(PROBLEM A) Rewrite the part of the estate planning text running from "If you’d like" down to "read this article.", swapping "heirs" for "beneficiaries".
(PROBLEM B) According to the estate planning text, which items does a personal property memorandum typically include?

Personal property such as jewelry, antiques, artwork, family heirlooms, and household effects can be passed on to your beneficiaries through a specific bequest: “I leave my Ming Vase to my sister Betty.” But for most people, it would be overwhelming to try to inventory and choose a beneficiary for every last item you own. Instead, it is common to use a separate “Personal Property Memorandum” that is attached to, and incorporated by reference into the trust.

Learn About Personal Property Memorandum

What is a personal property memorandum? It is a frequently-used estate planning document that provides an opportunity to expand upon your will or trust. Many wills or trusts simply divide the whole of an estate equally between surviving family members. But what if you’d prefer a more detailed plan for particular items you want to leave to specific individuals?

If you’d like to ensure that specific property or items in your estate are left to certain relatives or friends, a personal property memorandum is a great option. It’s a detailed accounting of items of personal property listed with the corresponding person you’d like to receive those items. The memo is generally a handwritten or typed list of your wishes of bequests to family or charities, which is signed and dated by you. They can cover each personal item that you own, but typically include only those items of financial value or of strong sentimental value—the types of things that lead to disagreements among the heirs. For more detailed information on how to create a trust and distribute personal property, read this article.

(GIVEN MATERIAL)

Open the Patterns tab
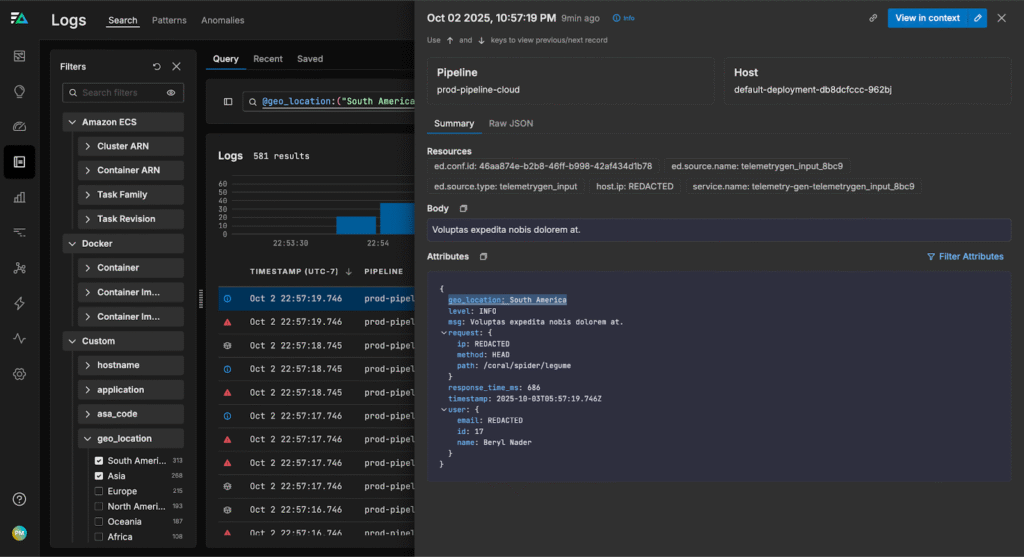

(FULL ANSWER A)
If you’d like to ensure that specific property or items in your estate are left to certain relatives or friends, a personal property memorandum is a great option. It’s a detailed accounting of items of personal property listed with the corresponding person you’d like to receive those items. The memo is generally a handwritten or typed list of your wishes of bequests to family or charities, which is signed and dated by you. They can cover each personal item that you own, but typically include only those items of financial value or of strong sentimental value—the types of things that lead to disagreements among the beneficiaries. For more detailed information on how to create a trust and distribute personal property, read this article.

(FULL ANSWER B) Typically only those items of financial value or of strong sentimental value.